La région du Grand Maghreb était au coeur des intérêts stratégiques des Français, des Britanniques et des Espagnols au XIXe siècle et durant la première moitié du XXe siècle. Aujourd’hui, il semble que les Américains s’emploient à rebattre les carte du jeu géopolitique. Qu’en pensez-vous ? Le problème majeur qui se pose aujourd’hui dans la région maghrébine est inhérent aux vagues d’immigration clandestine à destinations de l’Europe. Et ce fléau inquiète les dirigeants européens, surtout ceux qui cultivent des politiques populistes. Ces derniers essayent toujours d’exploiter ces mouvements migratoires, dans l’objectif de mettre en place de nouvelles politiques dans leurs pays respectifs. Je pense qu’il est temps pour les pays d’origine de cette immigration de concevoir une politique de croissance économique efficace, en vue d’inciter les jeunes aspirant à une vie meilleure à rester chez eux. Les partenaires européens n’ont qu’à soutenir une telle orientation afin de mieux protéger leurs frontières.

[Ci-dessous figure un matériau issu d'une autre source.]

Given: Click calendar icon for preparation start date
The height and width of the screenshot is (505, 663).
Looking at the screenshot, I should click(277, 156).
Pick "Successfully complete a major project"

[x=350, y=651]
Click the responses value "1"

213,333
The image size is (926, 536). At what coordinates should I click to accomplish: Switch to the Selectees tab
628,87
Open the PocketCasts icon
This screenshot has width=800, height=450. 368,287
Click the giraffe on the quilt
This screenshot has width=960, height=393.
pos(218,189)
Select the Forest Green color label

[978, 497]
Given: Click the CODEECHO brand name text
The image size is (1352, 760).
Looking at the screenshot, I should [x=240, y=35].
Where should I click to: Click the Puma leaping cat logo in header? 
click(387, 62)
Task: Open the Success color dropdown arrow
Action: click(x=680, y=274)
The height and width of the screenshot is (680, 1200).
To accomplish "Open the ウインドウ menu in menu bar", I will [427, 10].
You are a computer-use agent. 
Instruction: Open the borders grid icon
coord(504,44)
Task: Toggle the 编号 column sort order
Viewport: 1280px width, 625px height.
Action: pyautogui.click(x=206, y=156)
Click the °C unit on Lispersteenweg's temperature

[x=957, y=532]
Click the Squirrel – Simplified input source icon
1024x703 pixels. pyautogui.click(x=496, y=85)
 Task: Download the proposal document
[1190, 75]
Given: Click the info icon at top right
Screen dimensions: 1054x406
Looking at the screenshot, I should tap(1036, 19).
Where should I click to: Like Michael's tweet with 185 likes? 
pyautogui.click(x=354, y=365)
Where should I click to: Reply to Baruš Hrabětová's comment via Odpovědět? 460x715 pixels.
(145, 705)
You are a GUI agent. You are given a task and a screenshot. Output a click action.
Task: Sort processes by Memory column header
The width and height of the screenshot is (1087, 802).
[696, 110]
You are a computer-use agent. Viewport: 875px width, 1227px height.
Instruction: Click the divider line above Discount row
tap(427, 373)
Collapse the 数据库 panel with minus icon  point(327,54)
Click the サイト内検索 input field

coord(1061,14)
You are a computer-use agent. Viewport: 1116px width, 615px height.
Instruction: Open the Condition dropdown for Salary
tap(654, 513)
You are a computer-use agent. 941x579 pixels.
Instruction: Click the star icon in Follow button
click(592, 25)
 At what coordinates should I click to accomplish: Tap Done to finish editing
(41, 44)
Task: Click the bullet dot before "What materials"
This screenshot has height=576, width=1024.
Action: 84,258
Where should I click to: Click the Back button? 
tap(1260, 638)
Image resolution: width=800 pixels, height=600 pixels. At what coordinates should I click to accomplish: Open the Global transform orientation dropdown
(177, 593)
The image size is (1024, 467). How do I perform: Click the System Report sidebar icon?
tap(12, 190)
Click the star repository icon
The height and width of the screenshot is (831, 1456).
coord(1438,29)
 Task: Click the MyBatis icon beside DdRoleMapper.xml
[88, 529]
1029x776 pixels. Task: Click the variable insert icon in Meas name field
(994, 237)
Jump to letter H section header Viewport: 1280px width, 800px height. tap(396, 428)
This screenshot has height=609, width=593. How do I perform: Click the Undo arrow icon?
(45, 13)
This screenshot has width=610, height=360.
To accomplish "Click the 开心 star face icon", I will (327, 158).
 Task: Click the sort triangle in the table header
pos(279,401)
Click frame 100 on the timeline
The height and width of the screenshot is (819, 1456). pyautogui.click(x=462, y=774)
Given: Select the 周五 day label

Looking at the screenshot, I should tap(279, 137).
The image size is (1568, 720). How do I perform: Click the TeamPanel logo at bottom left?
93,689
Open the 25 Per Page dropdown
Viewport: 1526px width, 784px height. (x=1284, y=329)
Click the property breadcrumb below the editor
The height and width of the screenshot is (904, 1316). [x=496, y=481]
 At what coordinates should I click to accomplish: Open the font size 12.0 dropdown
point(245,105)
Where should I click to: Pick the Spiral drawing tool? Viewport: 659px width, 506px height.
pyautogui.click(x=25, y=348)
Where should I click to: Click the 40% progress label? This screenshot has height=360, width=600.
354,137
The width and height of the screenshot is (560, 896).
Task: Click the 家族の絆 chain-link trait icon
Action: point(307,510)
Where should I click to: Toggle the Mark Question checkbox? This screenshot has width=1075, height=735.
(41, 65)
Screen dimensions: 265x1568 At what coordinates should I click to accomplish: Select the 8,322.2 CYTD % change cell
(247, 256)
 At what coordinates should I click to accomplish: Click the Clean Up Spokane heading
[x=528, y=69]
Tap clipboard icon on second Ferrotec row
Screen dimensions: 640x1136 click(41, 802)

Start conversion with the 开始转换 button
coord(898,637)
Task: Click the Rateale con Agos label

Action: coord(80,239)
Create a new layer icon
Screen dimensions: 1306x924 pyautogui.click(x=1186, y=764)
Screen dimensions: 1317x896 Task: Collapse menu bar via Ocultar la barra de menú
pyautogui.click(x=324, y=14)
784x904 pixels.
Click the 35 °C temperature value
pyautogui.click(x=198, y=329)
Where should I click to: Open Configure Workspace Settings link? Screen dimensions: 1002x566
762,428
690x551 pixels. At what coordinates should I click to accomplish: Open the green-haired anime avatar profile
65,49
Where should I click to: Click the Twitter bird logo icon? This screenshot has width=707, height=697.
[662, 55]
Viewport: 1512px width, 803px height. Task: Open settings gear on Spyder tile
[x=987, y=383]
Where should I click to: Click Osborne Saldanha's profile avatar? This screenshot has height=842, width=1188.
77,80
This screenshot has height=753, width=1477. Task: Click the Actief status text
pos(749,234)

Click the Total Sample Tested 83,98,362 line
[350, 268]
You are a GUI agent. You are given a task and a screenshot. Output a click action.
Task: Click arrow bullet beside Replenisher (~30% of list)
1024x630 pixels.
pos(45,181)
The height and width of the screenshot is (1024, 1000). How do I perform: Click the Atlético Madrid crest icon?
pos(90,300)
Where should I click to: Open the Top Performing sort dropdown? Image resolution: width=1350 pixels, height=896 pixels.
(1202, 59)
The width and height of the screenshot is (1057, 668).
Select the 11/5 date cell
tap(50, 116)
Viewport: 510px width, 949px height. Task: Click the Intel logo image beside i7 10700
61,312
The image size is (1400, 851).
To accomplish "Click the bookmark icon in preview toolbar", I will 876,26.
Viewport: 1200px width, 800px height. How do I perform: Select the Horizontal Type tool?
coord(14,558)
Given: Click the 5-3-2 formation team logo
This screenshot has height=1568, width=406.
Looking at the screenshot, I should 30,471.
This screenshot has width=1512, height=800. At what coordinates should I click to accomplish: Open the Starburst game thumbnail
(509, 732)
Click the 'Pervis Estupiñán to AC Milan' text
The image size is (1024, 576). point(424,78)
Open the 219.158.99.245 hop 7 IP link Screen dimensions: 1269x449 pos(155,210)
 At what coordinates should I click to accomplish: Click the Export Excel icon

Et les Américains dans tout cela ?
Les États- Unis sont aussi confrontés à une politique populiste. Notre pays vit une phase politique très particulière en ce moment, étant donné que le président ( Donald Trump, ndlr) et son influence sur un certain nombre de mentalités qui sévissent sur le continent américain a joué en faveur du retrait de notre administration de plusieurs organisations. Tout autant que l’on est revenu sur plusieurs engagements à l’échelle internationale. Toujours est- il que les USA restent une grande puissance internationale. Notre économie étant toujours forte. J’espère que nous allons retourner à la case départ le plus tôt possible.
La Tunisie a tous les atouts de se sentir fière de sa révolution, parmi tous les pays arabes, elle est en bonne position pour jouir d’une bonne démocratie.
Le gouvernement gagnerait en efficacité à communiquer honnêtement avec son peuple et à faire preuve de patience.
Surmonter les difficultés inhérentes à la mise en place d’une démocratie libérale qui marche représente le principal défi «post-révolutionnaire» pour un pays associé à la troisième vague de démocratisation. D’où la nécessité de s’armer de patience face à des mouvements populaires alliant complexité et singularité.
Votre pays se frayerait un chemin sur la voie du progrès, en procédant à élargir sa coopération avec l’Union européenne, dans un premier temps, puis avec les pays arabes et ceux du Grand MoyenOrient
On doit expliquer aux jeunes que certaines réformes peuvent être douloureuses, mais qu’on peut par la suite, sur le long terme bien évidemment, en cueillir les fruits.